The DataContext & Data Binding

At the moment each Border background is gray.  How do we get it to use the colors in our list?  Each item that the ItemsControl generates will have it’s DataContext property set to it’s associated item in the ItemsSource.  Using XFP’s data binding, we can bind to that DataContext property in our ItemTemplate and dynamically assign the background color of each Border:

var itemsControl = new ItemsControl
{
    ItemsSource = colors,
    ItemTemplate = dataContext =>
    {
        var border = new Border
        {
            Width = 50,
            Height = 50,
            Margin = new Thickness(10)
        };

        border.Bind(
            Border.BackgroundProperty,
            BindingFactory.CreateOneWay<Brush>());

        return border;
    }
};

image

Whilst the data context of each item is automatically set by XPF to support various binding scenarios, you’ll also note that the data context is passed as an argument of the ItemTemplate function.  This facilitates run-time decisions about the template that should be returned.

If you’re interested in all the Data Binding options, be sure to check out our Inside XPF: Data Binding post.

ItemsPanel

The way in which the ItemsControl lays out it’s children can be configured via it’s ItemsPanel property.  By default the ItemsControl will use a StackPanel (which itself defaults to an orientation of vertical).  But you can change the ItemsControl to use anything that inherits from Panel, meaning you can apply your own layout logic.  Custom panels is a subject in-upon itself which we’ll cover in a future post, but the process is almost identical to creating a custom panel in WPF/Silverlight, so generally speaking any WPF/Silverlight panel implementation you can find, will work in XPF.

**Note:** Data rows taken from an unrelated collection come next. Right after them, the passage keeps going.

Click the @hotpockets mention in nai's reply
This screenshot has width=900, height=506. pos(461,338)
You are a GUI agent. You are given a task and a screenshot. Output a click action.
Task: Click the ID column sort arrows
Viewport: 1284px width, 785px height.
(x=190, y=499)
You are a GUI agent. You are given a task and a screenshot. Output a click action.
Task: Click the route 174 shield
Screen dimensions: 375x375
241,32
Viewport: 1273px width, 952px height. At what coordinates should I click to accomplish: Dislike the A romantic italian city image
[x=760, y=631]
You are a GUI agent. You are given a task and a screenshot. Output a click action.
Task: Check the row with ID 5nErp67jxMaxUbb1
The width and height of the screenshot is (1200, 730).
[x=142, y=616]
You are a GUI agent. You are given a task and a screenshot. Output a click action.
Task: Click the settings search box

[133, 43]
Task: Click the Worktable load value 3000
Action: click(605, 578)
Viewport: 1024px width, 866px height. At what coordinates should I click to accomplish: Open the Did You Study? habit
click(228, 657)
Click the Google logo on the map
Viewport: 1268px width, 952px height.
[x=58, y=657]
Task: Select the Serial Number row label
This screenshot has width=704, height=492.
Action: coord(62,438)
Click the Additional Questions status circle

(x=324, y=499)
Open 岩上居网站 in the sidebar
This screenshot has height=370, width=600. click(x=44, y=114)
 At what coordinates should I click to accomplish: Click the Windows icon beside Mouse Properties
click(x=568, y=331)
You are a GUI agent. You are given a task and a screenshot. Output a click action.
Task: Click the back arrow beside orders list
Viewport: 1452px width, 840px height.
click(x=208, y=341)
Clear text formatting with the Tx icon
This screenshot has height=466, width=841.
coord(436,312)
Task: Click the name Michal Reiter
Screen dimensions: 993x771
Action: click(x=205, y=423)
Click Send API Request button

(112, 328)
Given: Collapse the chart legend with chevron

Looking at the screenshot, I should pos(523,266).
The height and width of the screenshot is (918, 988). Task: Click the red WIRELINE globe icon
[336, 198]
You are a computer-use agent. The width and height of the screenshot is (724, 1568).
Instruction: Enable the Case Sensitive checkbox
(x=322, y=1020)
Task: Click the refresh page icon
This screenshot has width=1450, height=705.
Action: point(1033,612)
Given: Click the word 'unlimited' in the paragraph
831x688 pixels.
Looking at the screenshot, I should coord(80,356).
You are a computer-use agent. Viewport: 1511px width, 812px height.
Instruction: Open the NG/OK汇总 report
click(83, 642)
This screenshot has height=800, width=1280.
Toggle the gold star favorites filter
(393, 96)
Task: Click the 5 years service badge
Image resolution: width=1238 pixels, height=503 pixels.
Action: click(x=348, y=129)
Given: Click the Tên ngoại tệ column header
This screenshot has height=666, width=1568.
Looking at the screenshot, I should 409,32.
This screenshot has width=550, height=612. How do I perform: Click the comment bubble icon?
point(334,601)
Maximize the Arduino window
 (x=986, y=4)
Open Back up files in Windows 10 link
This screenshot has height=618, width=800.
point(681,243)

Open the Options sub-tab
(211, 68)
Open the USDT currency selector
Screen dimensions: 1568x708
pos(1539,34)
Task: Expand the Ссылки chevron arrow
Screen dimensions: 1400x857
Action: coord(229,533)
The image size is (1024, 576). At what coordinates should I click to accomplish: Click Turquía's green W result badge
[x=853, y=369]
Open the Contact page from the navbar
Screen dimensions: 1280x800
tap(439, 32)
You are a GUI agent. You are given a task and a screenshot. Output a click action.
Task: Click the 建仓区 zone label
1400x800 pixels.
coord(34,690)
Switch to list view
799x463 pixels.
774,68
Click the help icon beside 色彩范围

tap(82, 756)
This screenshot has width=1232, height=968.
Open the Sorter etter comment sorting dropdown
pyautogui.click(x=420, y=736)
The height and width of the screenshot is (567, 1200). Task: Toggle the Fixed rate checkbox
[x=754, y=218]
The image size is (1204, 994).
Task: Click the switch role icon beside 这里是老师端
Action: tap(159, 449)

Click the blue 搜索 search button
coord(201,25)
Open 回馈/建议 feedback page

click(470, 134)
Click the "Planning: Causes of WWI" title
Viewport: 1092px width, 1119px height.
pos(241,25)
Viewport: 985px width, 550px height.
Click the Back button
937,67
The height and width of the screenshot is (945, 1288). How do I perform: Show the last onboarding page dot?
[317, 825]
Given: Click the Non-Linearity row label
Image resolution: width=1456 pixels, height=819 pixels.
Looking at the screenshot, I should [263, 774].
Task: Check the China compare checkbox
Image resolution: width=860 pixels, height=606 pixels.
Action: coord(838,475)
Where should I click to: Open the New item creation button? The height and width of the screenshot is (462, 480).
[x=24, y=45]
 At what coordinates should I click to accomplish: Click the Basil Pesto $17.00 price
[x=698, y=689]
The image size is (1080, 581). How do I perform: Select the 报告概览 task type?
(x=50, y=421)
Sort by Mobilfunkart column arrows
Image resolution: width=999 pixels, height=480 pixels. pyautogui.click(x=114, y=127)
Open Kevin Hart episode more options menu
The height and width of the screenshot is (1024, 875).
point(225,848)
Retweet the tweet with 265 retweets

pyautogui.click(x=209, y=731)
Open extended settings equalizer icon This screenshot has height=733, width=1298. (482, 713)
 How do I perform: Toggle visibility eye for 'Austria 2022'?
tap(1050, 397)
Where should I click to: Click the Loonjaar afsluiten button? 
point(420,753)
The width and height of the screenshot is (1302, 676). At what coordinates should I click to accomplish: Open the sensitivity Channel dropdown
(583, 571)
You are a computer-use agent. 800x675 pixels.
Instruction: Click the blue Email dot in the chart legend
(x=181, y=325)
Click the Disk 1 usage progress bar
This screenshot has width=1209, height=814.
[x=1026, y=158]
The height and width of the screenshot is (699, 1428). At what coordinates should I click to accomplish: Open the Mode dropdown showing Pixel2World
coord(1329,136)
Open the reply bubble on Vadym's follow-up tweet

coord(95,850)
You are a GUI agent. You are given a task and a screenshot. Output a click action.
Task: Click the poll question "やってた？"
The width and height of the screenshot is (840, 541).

For now, let’s change our ItemsPanel to a horizontal StackPanel:

var itemsControl = new ItemsControl
{
    ItemsPanel = new StackPanel { Orientation = Orientation.Horizontal },
    ItemsSource = colors,
    ItemTemplate = dataContext =>
    {
        var border = new Border
        {
            Width = 50,
            Height = 50,
            Margin = new Thickness(10)
        };

        border.Bind(
            Border.BackgroundProperty,
            BindingFactory.CreateOneWay<Brush>());

        return border;
    }
};

image

 

Observable Collections

In our example so far we’ve been binding our ItemsSource to a List<T> which means after creation our ItemsControl is pretty much not going to change.  If however you set the ItemsSource to a collection that implements INotifyCollectionChanged (such as the commonly used ObservableCollection<T>) the ItemsControl will automatically hook onto CollectionChanged event and dynamically, update it’s children.  All actions are supported meaning you can add, remove, replace or move items in the bound collection and the ItemsControl will automatically update it’s layout to reflect the changes.

Using the ItemsControl with an observable collection and data binding is another great example of XPF helping you separate your presentation and implementation concerns.